* Start Stored records *
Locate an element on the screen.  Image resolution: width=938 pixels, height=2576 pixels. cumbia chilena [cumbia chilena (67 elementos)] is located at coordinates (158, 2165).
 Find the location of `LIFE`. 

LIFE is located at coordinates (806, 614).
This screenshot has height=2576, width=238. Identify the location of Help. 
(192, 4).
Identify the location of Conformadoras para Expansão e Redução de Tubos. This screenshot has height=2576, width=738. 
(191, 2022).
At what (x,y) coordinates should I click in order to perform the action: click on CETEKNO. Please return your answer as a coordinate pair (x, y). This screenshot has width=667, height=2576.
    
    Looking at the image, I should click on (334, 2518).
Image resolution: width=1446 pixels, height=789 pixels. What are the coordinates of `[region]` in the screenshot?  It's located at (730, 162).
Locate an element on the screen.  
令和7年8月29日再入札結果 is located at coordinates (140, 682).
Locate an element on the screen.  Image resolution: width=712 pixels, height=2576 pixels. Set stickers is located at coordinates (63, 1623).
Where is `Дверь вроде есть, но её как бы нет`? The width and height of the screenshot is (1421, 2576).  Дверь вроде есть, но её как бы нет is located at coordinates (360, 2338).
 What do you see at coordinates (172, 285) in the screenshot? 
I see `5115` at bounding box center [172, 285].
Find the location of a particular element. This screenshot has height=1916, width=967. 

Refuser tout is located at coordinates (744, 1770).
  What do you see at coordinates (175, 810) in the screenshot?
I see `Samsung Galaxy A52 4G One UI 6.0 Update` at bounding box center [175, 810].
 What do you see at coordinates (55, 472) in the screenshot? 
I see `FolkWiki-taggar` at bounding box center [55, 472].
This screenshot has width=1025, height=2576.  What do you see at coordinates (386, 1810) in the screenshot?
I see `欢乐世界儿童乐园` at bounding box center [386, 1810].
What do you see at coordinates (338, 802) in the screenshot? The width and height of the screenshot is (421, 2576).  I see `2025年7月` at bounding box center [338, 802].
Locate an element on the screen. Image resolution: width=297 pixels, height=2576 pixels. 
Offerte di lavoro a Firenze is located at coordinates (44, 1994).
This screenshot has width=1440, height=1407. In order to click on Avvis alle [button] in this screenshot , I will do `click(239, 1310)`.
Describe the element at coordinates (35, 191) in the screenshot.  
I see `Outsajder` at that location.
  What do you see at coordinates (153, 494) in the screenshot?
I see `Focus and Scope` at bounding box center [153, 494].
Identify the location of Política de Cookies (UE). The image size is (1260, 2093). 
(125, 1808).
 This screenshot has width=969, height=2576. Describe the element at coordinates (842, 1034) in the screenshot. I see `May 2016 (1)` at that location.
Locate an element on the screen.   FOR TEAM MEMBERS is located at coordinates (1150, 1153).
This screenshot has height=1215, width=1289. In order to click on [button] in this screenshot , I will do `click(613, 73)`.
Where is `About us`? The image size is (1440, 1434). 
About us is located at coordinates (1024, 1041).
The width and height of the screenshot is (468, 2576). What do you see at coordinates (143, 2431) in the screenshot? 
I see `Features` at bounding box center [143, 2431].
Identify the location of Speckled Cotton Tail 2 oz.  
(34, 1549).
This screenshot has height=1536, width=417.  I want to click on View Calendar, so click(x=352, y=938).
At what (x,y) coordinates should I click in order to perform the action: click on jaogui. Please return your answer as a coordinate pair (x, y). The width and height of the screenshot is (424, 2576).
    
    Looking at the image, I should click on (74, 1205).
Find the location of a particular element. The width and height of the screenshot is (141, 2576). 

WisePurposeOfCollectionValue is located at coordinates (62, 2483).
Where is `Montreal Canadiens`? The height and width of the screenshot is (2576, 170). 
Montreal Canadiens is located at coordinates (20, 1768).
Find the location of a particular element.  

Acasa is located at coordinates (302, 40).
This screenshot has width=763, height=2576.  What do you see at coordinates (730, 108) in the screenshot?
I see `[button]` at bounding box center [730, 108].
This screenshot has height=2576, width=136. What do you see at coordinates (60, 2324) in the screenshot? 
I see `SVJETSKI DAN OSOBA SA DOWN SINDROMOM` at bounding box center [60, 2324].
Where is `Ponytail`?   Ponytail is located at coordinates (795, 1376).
* End Stored records *
Exercise description: Repeat everything from the line containing "The width and height of the screenshot is (468, 2576)." down to the line containing "This screenshot has height=1536, width=417.", both of those included, with each line exactly as it appears.

Exercise answer:
The width and height of the screenshot is (468, 2576). What do you see at coordinates (143, 2431) in the screenshot? 
I see `Features` at bounding box center [143, 2431].
Identify the location of Speckled Cotton Tail 2 oz.  
(34, 1549).
This screenshot has height=1536, width=417.  I want to click on View Calendar, so click(x=352, y=938).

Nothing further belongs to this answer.